引率してきた新兵が人混みに紛れたのを見守ってから、月島自身も雪道を歩き出した。だいぶ高くなった日が停車場前の広場の雪を白く輝かせている。師団通りに面した勧工場(かんこうば)はもう店が開いていて、人々が思い思いに出入りしている。

買い物と行っても、衣服は軍服で事足りるし、食事も兵営で出るもので十分だ。観劇の趣味はないし、遊郭は食指が向かない。このまま帰るかどうしようか決めかねたまま白い息を吐きつつ馬鉄の線路沿いを歩いていると、ちょうど洋館作りの書店の中から男が一人でてきた。馴染みの店主で、どうやら店の前の雪をどかそうと出てきたらしく、スコップと鶴嘴(つるはし)を雪に突き刺して月島に愛想良く会釈した。

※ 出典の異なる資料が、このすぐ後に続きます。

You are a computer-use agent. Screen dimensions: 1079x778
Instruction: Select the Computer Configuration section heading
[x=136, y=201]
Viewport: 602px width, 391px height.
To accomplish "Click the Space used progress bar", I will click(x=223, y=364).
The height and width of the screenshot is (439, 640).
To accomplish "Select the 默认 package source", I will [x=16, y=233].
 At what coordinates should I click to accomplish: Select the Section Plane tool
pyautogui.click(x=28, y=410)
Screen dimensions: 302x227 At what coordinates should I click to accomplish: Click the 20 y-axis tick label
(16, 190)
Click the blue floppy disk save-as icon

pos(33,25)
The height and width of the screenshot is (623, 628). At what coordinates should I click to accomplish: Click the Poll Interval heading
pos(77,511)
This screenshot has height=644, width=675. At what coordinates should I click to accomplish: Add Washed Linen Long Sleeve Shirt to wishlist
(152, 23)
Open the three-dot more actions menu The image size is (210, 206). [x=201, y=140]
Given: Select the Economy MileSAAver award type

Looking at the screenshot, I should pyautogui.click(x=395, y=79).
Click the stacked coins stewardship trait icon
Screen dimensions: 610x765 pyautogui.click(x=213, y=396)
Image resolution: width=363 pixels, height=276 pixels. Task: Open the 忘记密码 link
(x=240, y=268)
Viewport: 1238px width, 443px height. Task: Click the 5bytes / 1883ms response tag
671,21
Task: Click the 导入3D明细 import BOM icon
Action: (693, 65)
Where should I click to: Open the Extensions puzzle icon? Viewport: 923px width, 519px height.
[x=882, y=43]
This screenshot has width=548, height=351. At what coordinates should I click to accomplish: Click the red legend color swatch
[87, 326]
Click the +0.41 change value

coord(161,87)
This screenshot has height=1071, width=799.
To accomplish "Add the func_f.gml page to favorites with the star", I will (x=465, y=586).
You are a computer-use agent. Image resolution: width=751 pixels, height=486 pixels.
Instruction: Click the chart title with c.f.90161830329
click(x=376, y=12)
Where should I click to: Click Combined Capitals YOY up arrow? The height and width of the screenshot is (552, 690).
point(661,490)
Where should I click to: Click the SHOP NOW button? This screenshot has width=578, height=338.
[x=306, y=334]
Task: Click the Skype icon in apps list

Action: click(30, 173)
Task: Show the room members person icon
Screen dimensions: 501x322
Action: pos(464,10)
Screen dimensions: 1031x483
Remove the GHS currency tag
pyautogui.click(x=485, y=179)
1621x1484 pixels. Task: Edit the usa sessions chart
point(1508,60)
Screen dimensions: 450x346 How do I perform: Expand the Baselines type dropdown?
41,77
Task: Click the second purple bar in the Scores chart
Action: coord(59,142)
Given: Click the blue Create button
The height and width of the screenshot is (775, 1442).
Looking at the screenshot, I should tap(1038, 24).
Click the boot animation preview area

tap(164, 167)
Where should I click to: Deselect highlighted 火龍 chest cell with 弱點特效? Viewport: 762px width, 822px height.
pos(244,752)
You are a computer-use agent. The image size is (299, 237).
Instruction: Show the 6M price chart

普段は古書か貸本で間に合わせているのだが、ここに本屋が出来た時に物珍しくて一冊買って以来、しばしば売り込みをされている。月島は買ったり買わなかったりだが、商売人に相応しく話し好きな店主はめげずに見かける度に声をかけてくる。

「こんにちは、軍曹さん。久しぶりじゃないですか」

「ああ。新兵の引率帰りだ」

「そういえばそんな時期でしたね。入営の日なんて停車場前のほら、三浦屋と宮越屋がごった返していましたよ」

「この店も書き入れ時だったんじゃないか」

「うちはぼちぼちですよ。村から出てきた連中が本なんて買うかといえば、そんなにはいませんから」

に、と笑うと店主は白い木枠の扉を招くように少し開いた。

「どうです、寄っていきませんか」

「何か面白い本があるのか」

「話題の本ならありますが、軍曹さんに面白いかどうかは分かりませんねえ」

「俺の感性など十人並みだ。人が面白がる本なら、だいたい面白い」

「そうは言うけど、なんでも読むじゃないですか。前は鴎外を読んでいたでしょう」

「軍医部長殿がどんな話を書くのかと思ってな。もう今は軍医総監閣下か」

「かと思えば、『南満洲鉄道案内』」

「......興味があってな」

「出征前は紅葉(こうよう)だったじゃないですか」

「『金色夜叉』か。あれはどうなるのか気になっていたのに、残念だ」

「戦後はしばらくお見かけしませんでしたけど、そうだ、『海潮音』をお買い上げになりましたよね」

「訳したというのに音の調子がよくて、頭がいい人間はいるものだと感心したんだ」

「ほらね。私には未だに軍曹さんの趣味が読めませんよ」

取り立てて何が好きというわけではない。世の中にはいろいろなことを考える人間がいて、それを字やら絵やらで伝えることができるのが興味深いと思っているだけだ。それに、本なら兵営にいても空き時間に読めるし、代金の割にしばらく保つのも娯楽として都合が良い。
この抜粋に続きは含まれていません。